RECORDS TO USE:
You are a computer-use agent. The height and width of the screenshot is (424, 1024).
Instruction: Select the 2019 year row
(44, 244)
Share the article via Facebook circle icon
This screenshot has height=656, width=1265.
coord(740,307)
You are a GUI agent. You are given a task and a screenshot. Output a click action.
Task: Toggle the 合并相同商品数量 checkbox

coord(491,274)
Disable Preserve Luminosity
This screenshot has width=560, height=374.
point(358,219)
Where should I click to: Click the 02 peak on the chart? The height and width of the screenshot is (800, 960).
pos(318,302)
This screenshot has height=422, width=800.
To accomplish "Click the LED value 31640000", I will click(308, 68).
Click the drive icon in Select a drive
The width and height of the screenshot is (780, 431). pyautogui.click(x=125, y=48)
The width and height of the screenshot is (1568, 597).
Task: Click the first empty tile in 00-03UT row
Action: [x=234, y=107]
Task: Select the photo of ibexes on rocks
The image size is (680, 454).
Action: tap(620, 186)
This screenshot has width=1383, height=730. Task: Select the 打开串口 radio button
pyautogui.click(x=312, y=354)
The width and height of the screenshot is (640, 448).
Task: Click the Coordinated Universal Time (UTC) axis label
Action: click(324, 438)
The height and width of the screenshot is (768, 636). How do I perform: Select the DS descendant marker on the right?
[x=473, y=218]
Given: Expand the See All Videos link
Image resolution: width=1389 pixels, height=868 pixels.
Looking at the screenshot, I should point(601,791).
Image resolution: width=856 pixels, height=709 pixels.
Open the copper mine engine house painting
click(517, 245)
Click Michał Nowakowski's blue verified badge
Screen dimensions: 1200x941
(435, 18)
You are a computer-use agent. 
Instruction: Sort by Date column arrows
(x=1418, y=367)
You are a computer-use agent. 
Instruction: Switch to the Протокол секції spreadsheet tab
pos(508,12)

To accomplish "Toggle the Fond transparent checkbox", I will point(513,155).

WORK TASK:
Pick each line holding "will" out of the entries above and return it.

RESULT OF THIS EXERCISE:
To accomplish "Click the LED value 31640000", I will click(308, 68).
To accomplish "Toggle the Fond transparent checkbox", I will point(513,155).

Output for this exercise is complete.